Monday, March 19, 2007

What's going on with these "critics"?

I never tend to let a certain critic affect me too much. I don't like bitching about a certain review or a certain comment because that's whats fun about Cinema. Everyone has different opinions and different views and you don't always have to agree with them. As long as the critic gives a valid view and backs up his/her opinion I have no complaints.

However, today I bumped into 2 opinions which just baffled me. These just boggle the mind and just get me mad.

"If you thought "Gladiator" was a bit too stingy with the bloodshed, if you felt "Sin City" could have been more stylized, if you hate it when the masses refer to graphic novels as "comic books," this is your day. For today brings about the release of "300," and it is the "Citizen Kane" of cinematic graphic novels." - Richard Roeper

Are you kidding me?! If you thought Sin City could have been more stylized? Sin City is one of the most visually stylish films ever. How could anyone see Sin City and say "hmmm needs more style" The film is basically 2 hours of just pure style. It feels like you are in a comic book and every single frame oozes with an innovative sense of style. Love or hate the film, you have to admit the film had enough style for 4 movies. Needs more style? This makes no sense to me.

Gladiator was stingy on the blood? Granted I am not the biggest fan of Gladiator but to say a phrase like "was stingy on the bloodshed" makes you sound like the most ignorant critic ever. I thought critics judged the film, not the amount of bloodshed. This all makes you sound more like a typical frat boy than a film critic.

Also, the Citizen Kane of cinematic graphic novels? Wow Roeper you just made me lose the few amount of respect I had for you. I hate it when people say "it's the Citizen Kane of ___" There is no such thing as a film that's the Citizen Kane of it's genre. There is a reason that Citizen Kane is considered by many, including Roepers fellow critic Roger Ebert, as the greatest film ever made. Saying that a film is the Citizen Kane of it's genre is degrading Citizen Kane to a novelty and a throwaway term. Great job Roeper, not only do you think an overuse of blood and slow mo is having a lot of style, you also think that it merits the film to be compared to Citizen Kane. Such an amazing job Roeper, you just compared what is considered the greatest film ever made to a film that is a fad and will go away soon and be forgotten by many within a couple of years. I thought you were a critic and you loved film?
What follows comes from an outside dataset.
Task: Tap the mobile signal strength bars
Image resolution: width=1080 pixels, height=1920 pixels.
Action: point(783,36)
The other thing I read today that also left me confused and mad was something that I read in Entertainment Weekly. There is a section entitled "Ask the critic" Someone asks EW critic Owen Gleiberman if watching a directors cut on dvd has ever changed his opinion on the original film. He responds with this:

"Over the Years, I've preferred Brazil, Close Encounters, Apocalypse Now, Manhunter, and many other films in their original form to their vaunted director's cut's, since even the meatiest new scenes tend to take away more than they add." - Owen Gleiberman

The main problem I had with this comment was the part about Brazil. Are you being serious? Brazil earns it's spot in film history as one of the most brutally edited down films ever. There is a reason Criterion took out a 3 disc box set that includes both the Theatrical and Director's cut It's not so that you can choose which is better, it's for you to see how the editing in the Theatrical Cut makes the film horrible. There is even a commentary track where it explains to you why the Theatrical Cut is such a piece of trash. Takes away more than it adds? If anything the director's cut adds tons of stuff that the film did not have. Yet, Own Gleiberman liked the Theatrical Cut more?

Well, I should keep ranting about this one. I should rant about how by saying that he likes that cut he is not supporting the directors true vision, but what the hell? This is the same guy who gave Epic Movie it's only good review.